◆ **TASK DETAILS**:
Locate each row below that contains the string "icon" and copy those rows in full. Treat uppercase and lowercase letters as different.

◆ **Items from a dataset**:
___

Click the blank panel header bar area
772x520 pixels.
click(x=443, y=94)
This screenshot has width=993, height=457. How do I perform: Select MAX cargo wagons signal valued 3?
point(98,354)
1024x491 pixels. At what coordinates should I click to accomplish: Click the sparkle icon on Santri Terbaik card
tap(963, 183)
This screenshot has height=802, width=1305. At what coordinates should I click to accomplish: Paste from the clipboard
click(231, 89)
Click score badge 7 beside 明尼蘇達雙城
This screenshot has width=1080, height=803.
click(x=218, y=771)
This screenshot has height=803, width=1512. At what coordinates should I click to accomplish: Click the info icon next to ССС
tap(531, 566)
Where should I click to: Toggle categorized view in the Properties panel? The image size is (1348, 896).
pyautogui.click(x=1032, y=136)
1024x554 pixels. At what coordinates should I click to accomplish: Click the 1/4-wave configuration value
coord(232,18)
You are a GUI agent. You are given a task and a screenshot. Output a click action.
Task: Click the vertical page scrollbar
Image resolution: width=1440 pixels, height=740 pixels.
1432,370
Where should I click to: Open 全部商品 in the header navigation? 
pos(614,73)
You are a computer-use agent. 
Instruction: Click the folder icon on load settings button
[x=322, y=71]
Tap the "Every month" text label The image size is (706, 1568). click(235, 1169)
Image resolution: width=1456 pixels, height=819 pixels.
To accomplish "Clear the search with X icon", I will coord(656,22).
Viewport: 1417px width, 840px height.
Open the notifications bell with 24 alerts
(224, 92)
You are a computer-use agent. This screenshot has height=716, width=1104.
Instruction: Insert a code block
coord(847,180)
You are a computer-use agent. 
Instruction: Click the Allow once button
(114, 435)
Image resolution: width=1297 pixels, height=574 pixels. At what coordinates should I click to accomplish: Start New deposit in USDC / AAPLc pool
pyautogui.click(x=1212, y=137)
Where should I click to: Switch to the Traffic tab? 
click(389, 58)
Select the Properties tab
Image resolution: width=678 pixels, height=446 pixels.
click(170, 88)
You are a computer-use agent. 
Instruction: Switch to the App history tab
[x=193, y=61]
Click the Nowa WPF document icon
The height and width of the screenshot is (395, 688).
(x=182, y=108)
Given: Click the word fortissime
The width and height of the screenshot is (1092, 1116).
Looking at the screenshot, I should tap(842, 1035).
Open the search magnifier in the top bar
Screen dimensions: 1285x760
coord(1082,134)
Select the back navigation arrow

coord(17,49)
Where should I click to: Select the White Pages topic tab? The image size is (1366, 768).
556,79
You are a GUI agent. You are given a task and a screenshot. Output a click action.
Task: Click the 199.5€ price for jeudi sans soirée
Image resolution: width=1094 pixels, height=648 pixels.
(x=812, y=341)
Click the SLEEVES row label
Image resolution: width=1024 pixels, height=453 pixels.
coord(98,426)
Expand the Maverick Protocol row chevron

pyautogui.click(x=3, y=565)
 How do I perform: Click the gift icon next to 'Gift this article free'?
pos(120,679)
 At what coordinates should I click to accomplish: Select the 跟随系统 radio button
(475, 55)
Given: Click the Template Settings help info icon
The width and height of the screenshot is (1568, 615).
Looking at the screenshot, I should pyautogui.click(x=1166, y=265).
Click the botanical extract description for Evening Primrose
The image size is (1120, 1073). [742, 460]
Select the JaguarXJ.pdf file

___

◆ **RESPONSE TO THE EXERCISE**:
1024x491 pixels. At what coordinates should I click to accomplish: Click the sparkle icon on Santri Terbaik card
This screenshot has height=803, width=1512. At what coordinates should I click to accomplish: Click the info icon next to ССС
Instruction: Click the folder icon on load settings button
To accomplish "Clear the search with X icon", I will coord(656,22).
Click the Nowa WPF document icon
 How do I perform: Click the gift icon next to 'Gift this article free'?
Given: Click the Template Settings help info icon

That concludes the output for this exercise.